*SELECTION*:

-- begin --

# concentrate and clearing of SP?



## roadpupp (May 23, 2012)

Hey all- 

My pee is dry and clearing! I made a 6.5 gallon batch and plan to split it up among a few 1 gallon bottles (Need to buy a 3 gallon carboy). 

I think I will do half with sugar and 1/4 each of some concentrate. I have searched all the concentrate threads and see blueberry Pom and Apple Cherry and strawberry as potential candiates. 

I guess I have a basic question. Won't these cloud my nice clear pee? I can't imagine strawberry juice being clear? 

Do I have to use sparkaloid again or are all these just clear concentrates? 

Thanks


----------



## Swilley (May 23, 2012)

add sugar and concentrate and let sit for 2 weeks to settle then bottle but be careful the sediment can be easily disturbed


----------



## hobbyiswine (May 23, 2012)

Some of the concentrates are clear and some have "chunks" in them. The pulp substance in some concentrates doesn't seem to add much flavor. I add one can per gallon if the juice is clear and bottle right away if sorbate has been added. Flavor yours to taste as I have found some cans to have plenty of sugar but not taste as sweet. If the cans of concentrate have pulp in them then yes, let it settle on its own for a couple weeks. No need to add any clearing agents. Gravity will do the job. Chances are it will be gone very soon anyways!


----------

-- end --

*DATA EXTRACT*:
-- begin --

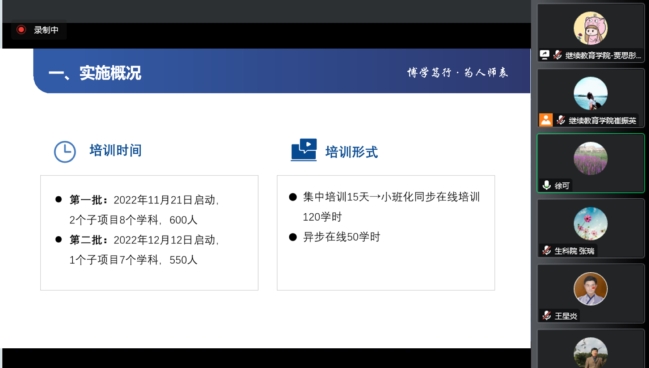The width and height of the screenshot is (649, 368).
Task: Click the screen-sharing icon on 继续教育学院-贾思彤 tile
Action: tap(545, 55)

-- end --

*WRITTEN TASKS*:
A - Write out the stretch of the thread from "# concentrate and" through "as potential candiates.", switching "carboy" to "fermenter".
B - Which concentrate flavors does the thread's first post name as potential candidates?
The material placed after the thread is not needed for this work.

*THE SOLUTIONS*:
A -
# concentrate and clearing of SP?



## roadpupp (May 23, 2012)

Hey all- 

My pee is dry and clearing! I made a 6.5 gallon batch and plan to split it up among a few 1 gallon bottles (Need to buy a 3 gallon fermenter). 

I think I will do half with sugar and 1/4 each of some concentrate. I have searched all the concentrate threads and see blueberry Pom and Apple Cherry and strawberry as potential candiates.

B -
- blueberry Pom
- Apple Cherry
- strawberry